Criado para facilitar pagamentos instantâneos, o Pix movimentou R$ 233,46 bilhões em Mato Grosso entre janeiro e julho de 2026, segundo dados do Banco Central, com alta de 15,98% apenas em julho, quando foram transacionados R$ 36,92 bilhões. O valor representa crescimento de R$ 5,08 bilhões em relação ao mesmo mês de 2025, consolidando o sistema como uma das principais ferramentas para movimentação financeira no Estado.
O resultado acompanha uma trajetória de expansão ao longo do ano, apesar de uma retração pontual em fevereiro. Em abril, o volume chegou ao recorde do período, com R$ 37,81 bilhões movimentados, alta de 19,02% em relação a março. De acordo com o economista Márcio Rocha, o comportamento reflete tanto a sazonalidade quanto a dinâmica da economia mato-grossense.

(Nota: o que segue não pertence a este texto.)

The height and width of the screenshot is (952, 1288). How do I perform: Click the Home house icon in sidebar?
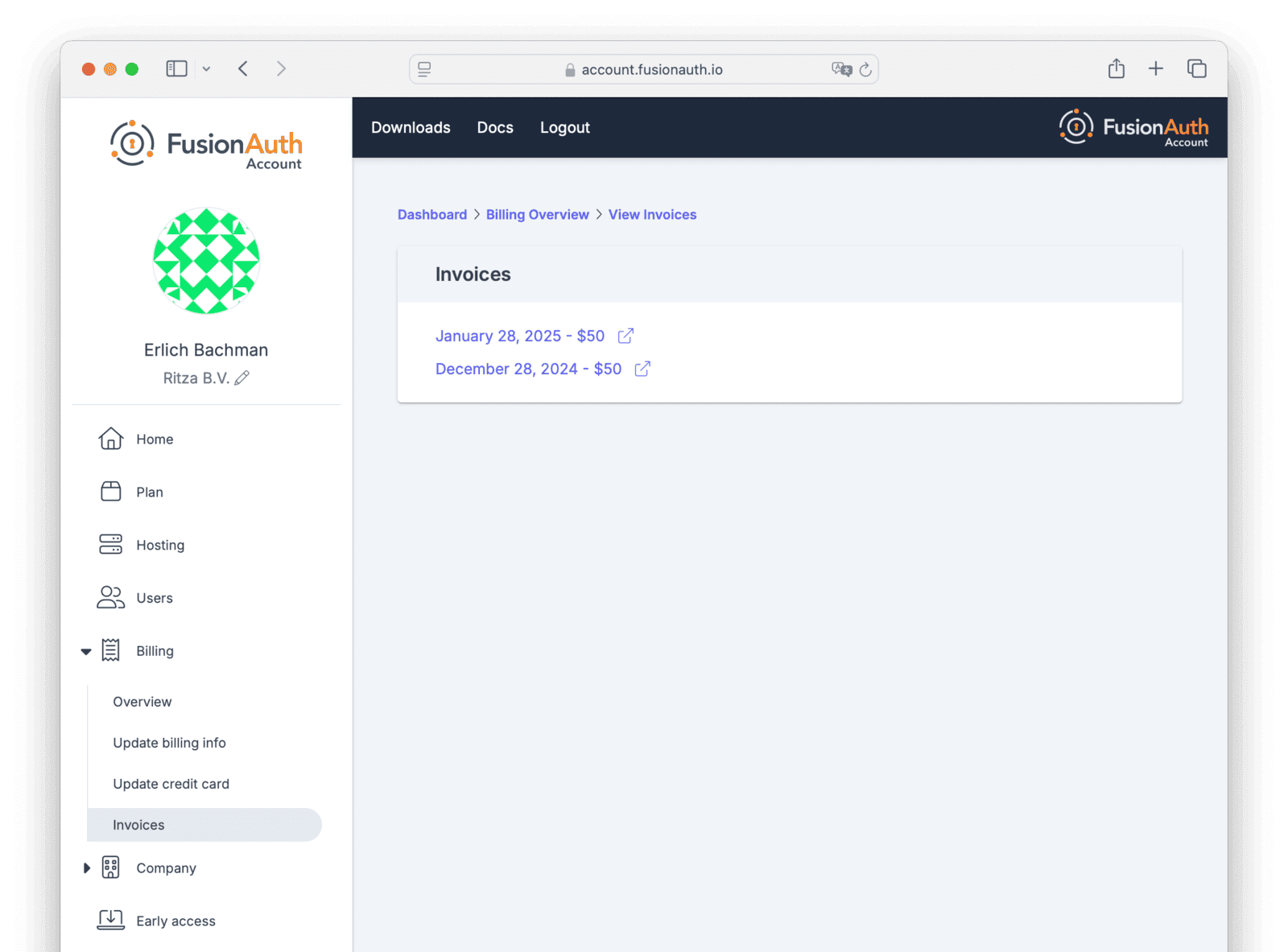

O agronegócio é apontado como um dos fatores que influenciam os ciclos de movimentação financeira em Mato Grosso. O período entre março e abril costuma concentrar operações relacionadas à comercialização da safra, aquisição de insumos, transporte e demais atividades da cadeia produtiva. Rocha ressalta, porém, que os valores movimentados pelo Pix não podem ser utilizados isoladamente como indicador de crescimento do Produto Interno Bruto (PIB).
A evolução também é observada no comércio e no setor de serviços, que passaram a incorporar o Pix de forma mais ampla às operações. Para o presidente do Sistema Comércio de Mato Grosso, Sebastião Gonçalves, o avanço demonstra uma mudança nos hábitos de consumo e nas relações comerciais. Segundo ele, meios de pagamento mais rápidos e acessíveis facilitam as transações, melhoram a experiência do consumidor e dão mais agilidade aos negócios.
Entre abril e julho, todos os meses registraram movimentações superiores a R$ 35 bilhões, mantendo o sistema em um patamar elevado mesmo após o pico registrado em abril. A média mensal nos primeiros sete meses do ano foi de R$ 33,35 bilhões. O histórico também mostra forte influência da sazonalidade, como em dezembro de 2025, quando o Pix movimentou R$ 37,16 bilhões, alta de 26,65% sobre novembro.
Para Márcio Rocha, a manutenção do crescimento ganha relevância porque ocorre após o Pix já ter alcançado elevada penetração entre consumidores e empresas. Na avaliação do economista, a expansão de quase 16% em 12 meses indica que o meio de pagamento continua ganhando espaço nos fluxos financeiros, impulsionado tanto pela mudança estrutural nos meios de pagamento quanto pelo nível de atividade econômica de Mato Grosso.